Render the lines between the one containing "You are a computer-use agent. 384x322 pixels." and the one containing "tap(843, 28)", inclusive, as a Markdown table with the columns Row and Material line, numbering each row and omitting blank lines. Leave the pictures out of the table.
------------------------------------------------------------
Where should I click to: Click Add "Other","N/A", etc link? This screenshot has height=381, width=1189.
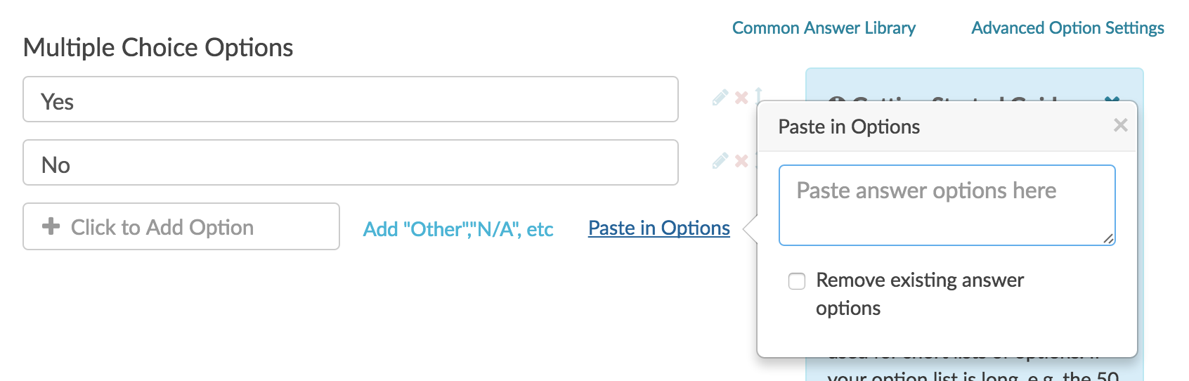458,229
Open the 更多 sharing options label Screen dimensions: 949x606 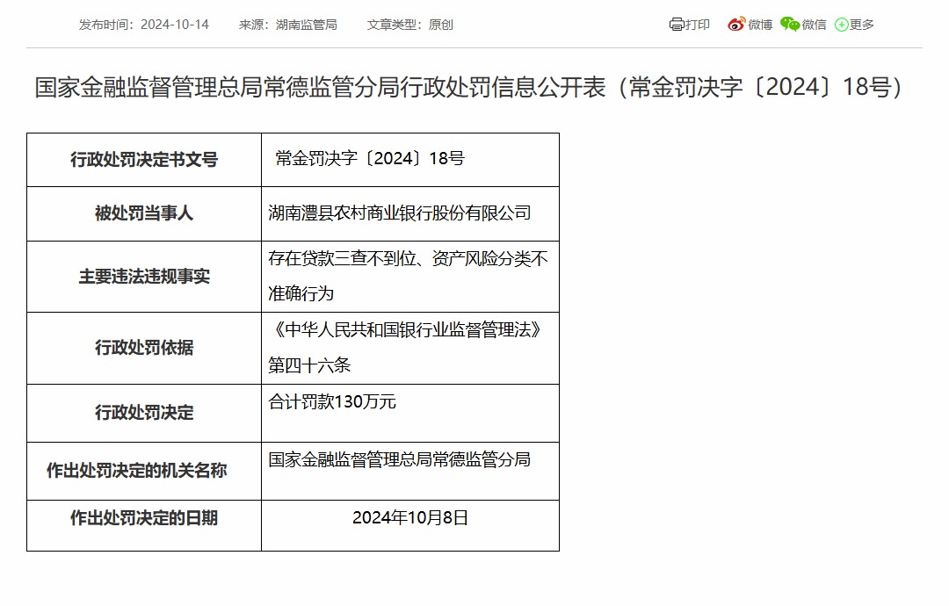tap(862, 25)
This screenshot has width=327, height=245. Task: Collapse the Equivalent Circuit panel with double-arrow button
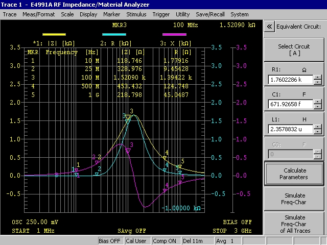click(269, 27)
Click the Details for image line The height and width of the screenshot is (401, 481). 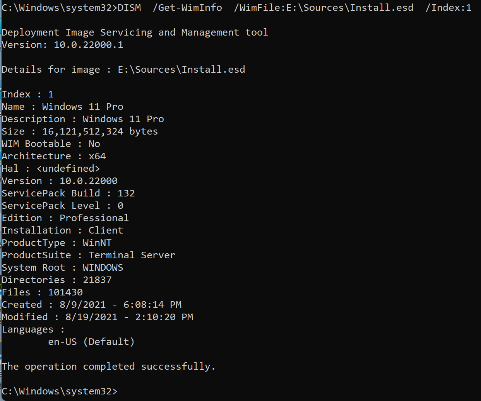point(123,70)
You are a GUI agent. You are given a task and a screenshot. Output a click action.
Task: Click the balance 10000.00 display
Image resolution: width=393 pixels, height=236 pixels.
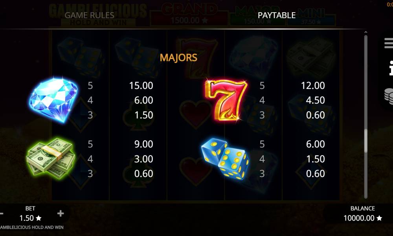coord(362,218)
------------------------------------------------------------
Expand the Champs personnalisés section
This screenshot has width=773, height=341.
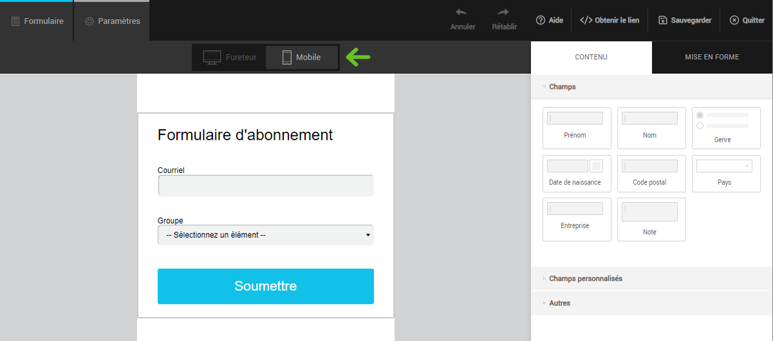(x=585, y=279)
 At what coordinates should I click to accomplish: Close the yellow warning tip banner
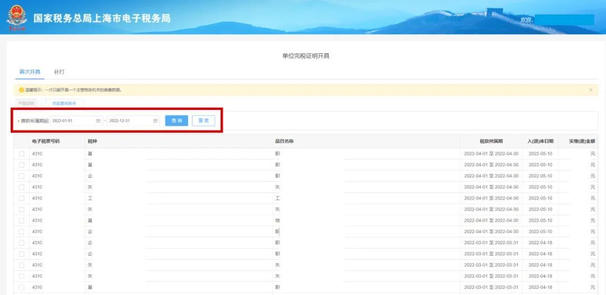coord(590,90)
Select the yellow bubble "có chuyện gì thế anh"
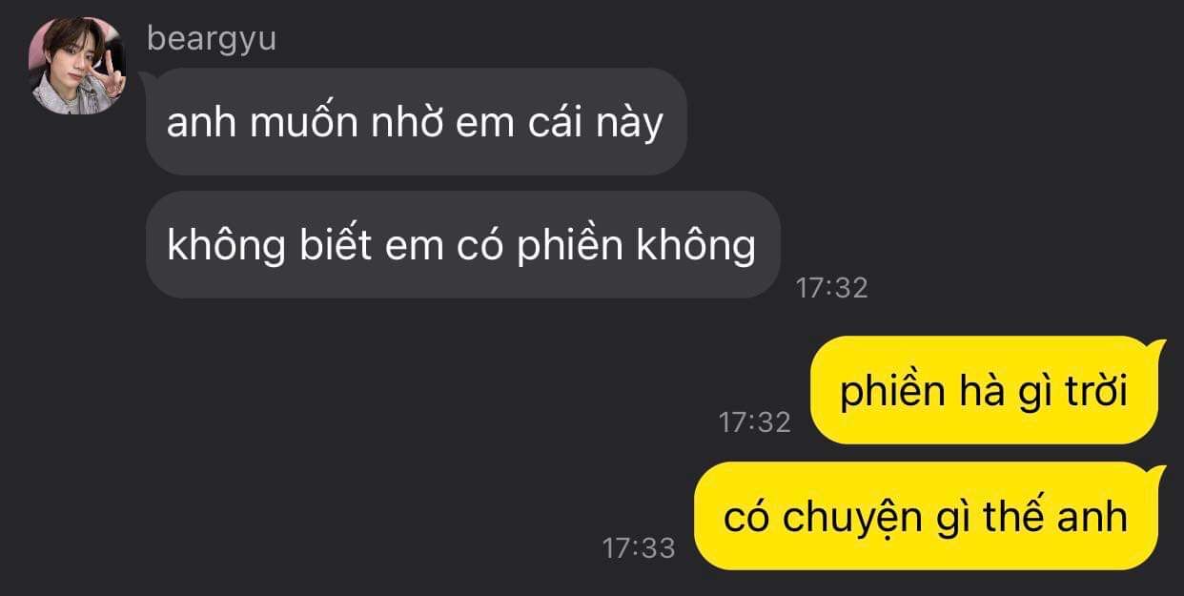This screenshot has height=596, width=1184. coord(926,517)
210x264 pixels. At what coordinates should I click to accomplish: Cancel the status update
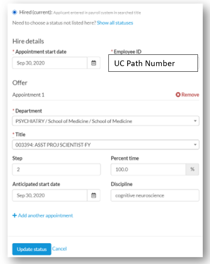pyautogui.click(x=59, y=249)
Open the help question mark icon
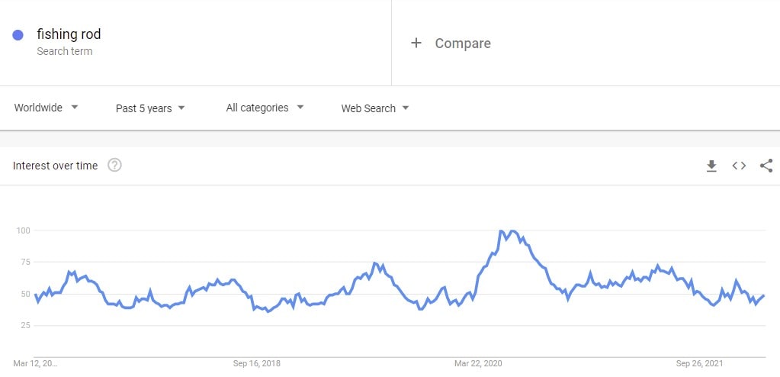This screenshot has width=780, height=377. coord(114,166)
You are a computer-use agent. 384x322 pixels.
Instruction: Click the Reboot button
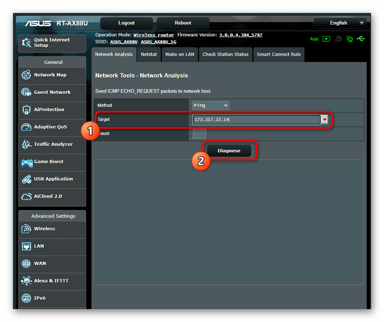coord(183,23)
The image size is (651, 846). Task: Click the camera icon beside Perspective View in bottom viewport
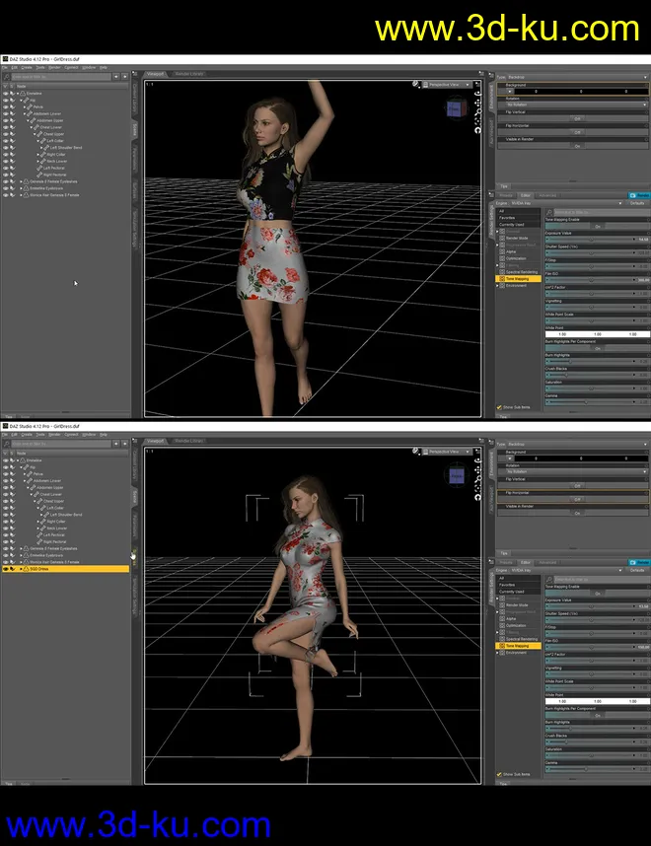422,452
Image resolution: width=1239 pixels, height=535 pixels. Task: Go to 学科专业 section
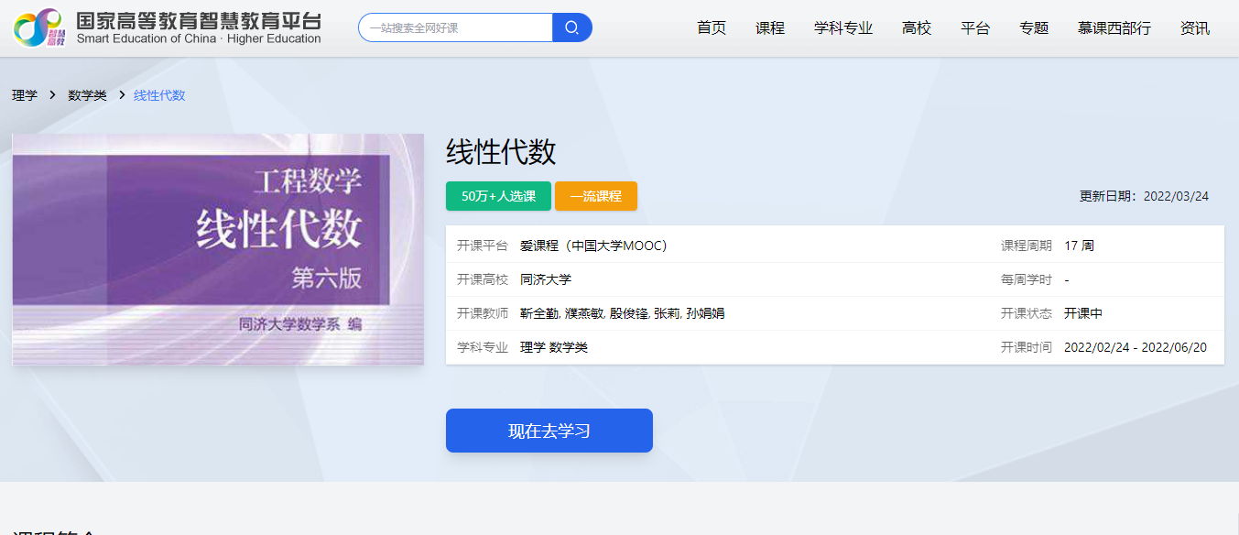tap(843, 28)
------------------------------------------------------------
ANSWER FOR THIS EXERCISE:
| Row | Material line |
|---|---|
| 1 | You are a computer-use agent. 384x322 pixels. |
| 2 | Instruction: Click the Reboot button |
| 3 | coord(183,23) |
| 4 | The image size is (651, 846). Task: Click the camera icon beside Perspective View in bottom viewport |
| 5 | 422,452 |
| 6 | Image resolution: width=1239 pixels, height=535 pixels. Task: Go to 学科专业 section |
| 7 | tap(843, 28) |